More experienced crafters would then learn through experimentation and exchange with other crafters that certain temperatures are more suited to make a durable blade than others and that iced water gives an even better effect than simply cold water. Even more experience might teach players to fold metal many times or to use one very durable type of metal as a core while using a coating of another metal to form a sharper blade.

Ideally the crafting process would take the player through the steps of crafting an item in real time, giving them various options at various points in time – just like combat already does.

  • I like where you’re going with this, but I want to add that interactive, skill-based crafting might be best as a non-twitchy process, meaning give a few seconds to respond to potential problems or opportunities. For many, crafting is the relaxing alternative to combat, so they don’t want to be on edge the entire time.

    Skilled/interactive crafting has the perceived problem of not fitting well into the spam crafting that we’re used to; after all it could get annoying to one by one make three dozen netherweave bags. The obvious solution is to allow engineers to create and rent Imitationbots which can imitate your actions; get enough and crafting takes no time at all, though the bots aren’t cheap to make, and therefore to rent.

  • Agreed. Crafting should probably be an interesting but relaxing part of gameplay. That depends on the type of game we are talking about though and the role crafting plays in it.

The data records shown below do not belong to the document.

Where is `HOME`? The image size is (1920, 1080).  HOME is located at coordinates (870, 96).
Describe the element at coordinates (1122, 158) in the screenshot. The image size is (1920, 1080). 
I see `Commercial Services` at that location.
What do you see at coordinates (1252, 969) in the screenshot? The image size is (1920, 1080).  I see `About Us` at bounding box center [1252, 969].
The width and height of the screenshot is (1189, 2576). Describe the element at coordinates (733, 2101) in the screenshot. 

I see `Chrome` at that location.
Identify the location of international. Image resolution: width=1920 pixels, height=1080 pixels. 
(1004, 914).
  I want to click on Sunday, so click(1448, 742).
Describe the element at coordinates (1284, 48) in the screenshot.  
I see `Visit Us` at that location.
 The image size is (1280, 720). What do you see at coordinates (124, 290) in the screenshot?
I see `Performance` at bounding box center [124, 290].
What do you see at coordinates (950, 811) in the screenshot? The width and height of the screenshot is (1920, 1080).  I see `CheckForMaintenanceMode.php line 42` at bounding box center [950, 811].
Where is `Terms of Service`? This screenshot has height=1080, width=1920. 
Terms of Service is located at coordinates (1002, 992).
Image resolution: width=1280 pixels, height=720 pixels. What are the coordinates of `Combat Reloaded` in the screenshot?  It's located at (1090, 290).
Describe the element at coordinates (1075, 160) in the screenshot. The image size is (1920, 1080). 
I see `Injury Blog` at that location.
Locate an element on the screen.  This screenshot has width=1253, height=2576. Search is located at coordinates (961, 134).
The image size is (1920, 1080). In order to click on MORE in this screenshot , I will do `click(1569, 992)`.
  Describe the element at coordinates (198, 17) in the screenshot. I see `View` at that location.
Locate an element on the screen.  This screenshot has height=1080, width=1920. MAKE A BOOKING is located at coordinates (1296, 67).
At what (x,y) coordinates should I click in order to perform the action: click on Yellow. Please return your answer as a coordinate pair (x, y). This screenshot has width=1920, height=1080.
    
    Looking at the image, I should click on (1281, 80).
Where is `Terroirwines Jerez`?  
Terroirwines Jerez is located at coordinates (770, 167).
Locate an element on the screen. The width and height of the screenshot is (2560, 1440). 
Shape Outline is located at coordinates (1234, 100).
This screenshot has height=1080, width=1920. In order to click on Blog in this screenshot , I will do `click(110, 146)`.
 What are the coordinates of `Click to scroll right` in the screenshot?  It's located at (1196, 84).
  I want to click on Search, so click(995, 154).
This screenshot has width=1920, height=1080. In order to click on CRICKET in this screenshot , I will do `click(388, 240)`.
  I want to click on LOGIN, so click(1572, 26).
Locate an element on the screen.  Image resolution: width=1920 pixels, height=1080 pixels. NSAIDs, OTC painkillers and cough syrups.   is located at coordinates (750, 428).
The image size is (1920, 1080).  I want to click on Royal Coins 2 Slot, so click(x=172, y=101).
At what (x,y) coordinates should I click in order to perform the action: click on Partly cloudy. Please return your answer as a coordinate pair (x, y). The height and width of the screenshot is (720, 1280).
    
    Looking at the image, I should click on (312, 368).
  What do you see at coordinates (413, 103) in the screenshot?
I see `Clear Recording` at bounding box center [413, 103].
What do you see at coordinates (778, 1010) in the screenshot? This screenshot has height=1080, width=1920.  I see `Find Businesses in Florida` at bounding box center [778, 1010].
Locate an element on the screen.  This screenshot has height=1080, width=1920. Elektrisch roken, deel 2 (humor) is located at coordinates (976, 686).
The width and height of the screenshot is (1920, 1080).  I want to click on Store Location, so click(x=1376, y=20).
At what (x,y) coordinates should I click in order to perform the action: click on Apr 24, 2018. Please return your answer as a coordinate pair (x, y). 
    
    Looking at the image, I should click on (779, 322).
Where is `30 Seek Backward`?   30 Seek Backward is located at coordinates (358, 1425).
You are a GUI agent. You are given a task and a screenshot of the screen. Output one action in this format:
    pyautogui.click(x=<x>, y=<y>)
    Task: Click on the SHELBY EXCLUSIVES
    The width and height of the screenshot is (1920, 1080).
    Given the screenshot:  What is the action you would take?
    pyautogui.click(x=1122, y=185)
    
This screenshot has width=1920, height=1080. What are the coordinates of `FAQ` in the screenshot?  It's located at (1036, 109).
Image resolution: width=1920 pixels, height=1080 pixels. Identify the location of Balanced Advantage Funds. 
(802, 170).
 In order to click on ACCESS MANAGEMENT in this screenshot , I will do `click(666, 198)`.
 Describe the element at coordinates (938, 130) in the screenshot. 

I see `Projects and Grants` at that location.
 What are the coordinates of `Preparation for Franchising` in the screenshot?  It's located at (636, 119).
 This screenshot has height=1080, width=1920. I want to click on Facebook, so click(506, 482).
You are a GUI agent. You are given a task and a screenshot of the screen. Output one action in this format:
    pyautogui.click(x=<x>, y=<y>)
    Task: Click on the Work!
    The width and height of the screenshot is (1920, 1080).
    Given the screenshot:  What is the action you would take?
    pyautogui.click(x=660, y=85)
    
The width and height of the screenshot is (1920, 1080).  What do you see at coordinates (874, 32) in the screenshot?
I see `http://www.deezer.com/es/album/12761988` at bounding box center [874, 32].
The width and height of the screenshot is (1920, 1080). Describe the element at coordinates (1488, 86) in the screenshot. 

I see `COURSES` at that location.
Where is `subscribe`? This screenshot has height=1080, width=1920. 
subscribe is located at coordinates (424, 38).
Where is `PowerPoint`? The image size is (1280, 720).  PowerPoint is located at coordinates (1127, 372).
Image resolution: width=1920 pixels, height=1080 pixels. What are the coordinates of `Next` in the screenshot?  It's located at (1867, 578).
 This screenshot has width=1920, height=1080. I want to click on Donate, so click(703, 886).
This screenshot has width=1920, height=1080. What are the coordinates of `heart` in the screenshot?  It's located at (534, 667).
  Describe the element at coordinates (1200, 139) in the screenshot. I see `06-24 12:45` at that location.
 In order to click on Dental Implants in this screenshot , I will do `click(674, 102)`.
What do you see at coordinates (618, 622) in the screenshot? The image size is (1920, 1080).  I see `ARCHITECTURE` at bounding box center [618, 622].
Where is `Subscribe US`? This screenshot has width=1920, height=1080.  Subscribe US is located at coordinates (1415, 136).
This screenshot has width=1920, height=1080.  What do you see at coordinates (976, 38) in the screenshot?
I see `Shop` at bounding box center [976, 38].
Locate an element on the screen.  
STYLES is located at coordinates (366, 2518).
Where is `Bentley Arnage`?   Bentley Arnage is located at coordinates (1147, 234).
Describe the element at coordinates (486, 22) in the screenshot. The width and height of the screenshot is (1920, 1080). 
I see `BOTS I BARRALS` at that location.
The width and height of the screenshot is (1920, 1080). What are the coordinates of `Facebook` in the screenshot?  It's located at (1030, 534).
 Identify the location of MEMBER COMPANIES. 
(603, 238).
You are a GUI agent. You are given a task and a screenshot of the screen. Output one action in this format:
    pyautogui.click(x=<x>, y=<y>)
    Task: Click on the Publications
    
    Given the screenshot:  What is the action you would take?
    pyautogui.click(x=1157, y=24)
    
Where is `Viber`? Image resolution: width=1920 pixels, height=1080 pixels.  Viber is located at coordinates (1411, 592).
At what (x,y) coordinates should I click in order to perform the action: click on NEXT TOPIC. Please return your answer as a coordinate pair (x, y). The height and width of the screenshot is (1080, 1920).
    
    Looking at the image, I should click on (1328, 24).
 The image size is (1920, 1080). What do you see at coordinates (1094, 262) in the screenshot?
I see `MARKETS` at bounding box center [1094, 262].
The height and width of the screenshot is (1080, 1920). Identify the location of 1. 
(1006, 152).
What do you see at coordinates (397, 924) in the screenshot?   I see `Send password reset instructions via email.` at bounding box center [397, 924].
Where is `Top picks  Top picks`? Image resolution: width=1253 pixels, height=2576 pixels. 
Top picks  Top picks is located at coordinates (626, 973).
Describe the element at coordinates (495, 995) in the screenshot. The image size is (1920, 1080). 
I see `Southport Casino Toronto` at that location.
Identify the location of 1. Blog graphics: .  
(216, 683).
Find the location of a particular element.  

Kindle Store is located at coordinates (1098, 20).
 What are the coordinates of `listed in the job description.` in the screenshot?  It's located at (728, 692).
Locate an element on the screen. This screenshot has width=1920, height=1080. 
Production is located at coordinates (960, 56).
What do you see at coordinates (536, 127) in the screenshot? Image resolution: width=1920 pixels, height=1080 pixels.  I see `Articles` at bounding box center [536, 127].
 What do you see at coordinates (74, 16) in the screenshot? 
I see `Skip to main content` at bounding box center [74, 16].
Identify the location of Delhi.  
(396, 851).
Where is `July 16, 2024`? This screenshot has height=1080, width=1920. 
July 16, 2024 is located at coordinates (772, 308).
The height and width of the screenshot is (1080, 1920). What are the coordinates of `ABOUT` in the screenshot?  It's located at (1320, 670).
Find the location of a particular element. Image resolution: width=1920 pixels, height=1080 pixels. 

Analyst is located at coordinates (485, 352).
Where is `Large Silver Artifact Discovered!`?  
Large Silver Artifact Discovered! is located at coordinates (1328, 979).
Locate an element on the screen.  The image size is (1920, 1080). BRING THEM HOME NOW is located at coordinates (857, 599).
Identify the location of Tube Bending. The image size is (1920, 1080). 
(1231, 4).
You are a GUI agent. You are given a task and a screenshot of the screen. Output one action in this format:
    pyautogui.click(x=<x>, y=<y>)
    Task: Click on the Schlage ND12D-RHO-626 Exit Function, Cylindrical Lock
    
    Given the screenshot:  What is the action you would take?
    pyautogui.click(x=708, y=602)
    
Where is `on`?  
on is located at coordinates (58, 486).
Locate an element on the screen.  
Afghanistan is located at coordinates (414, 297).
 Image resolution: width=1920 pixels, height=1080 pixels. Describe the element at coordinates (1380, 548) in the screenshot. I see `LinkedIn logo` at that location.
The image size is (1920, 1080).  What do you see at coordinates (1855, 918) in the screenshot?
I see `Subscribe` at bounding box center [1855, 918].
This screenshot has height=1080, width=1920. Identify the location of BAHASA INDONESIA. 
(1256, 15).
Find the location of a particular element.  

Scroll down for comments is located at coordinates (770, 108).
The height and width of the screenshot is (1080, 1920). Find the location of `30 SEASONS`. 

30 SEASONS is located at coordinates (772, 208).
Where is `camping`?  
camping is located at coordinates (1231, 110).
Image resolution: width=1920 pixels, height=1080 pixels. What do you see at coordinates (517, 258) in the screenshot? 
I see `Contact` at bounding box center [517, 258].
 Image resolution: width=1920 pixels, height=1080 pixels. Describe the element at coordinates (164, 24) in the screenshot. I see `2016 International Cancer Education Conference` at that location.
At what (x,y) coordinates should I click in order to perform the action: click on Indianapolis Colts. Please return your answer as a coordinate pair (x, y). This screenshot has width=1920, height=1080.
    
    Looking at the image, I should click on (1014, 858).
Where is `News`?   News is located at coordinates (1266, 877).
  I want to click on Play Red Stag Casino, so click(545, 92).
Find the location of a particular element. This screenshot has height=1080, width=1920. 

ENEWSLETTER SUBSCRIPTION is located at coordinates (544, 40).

    As for spamming, I wonder whether there’s a need to keep spam-crafting in the game if you make it skill-based (and somewhat time-consuming).
    scrusi´s last blog post ..My Crafting System Part 2

  • The skill-based crafting seems like a nice idea, because it could foster the differences between players; someone might have a natural talent at making extremely durable swords, while someone might be better at balancing them, all depending on what part of crafing they get best.

    Also, I think skill-ups from failed attempts at crafting would make sense, what’s better than learning from mistakes after all? That could also tie in to getting rid of spam-crafting, you don’t learn anything new from making 20 identical bags, but trying to create a new, more complex bag would increase your skills, whether it fails or not.

    A way to make crafting more relevant could handing over repair duties to players. Merchants could still be able to fix regular items and damage that isn’t too extensive, but when your super special Dragonbone Kujang of Hellfire ends up snapping in half or something, the only way to make it as good as new would be to find a really good crafter to fix it. Maybe some kind of enchanter to recast the magic effects.

    In case my tl;dr comment didn’t give it away, this is actually a very interesting idea.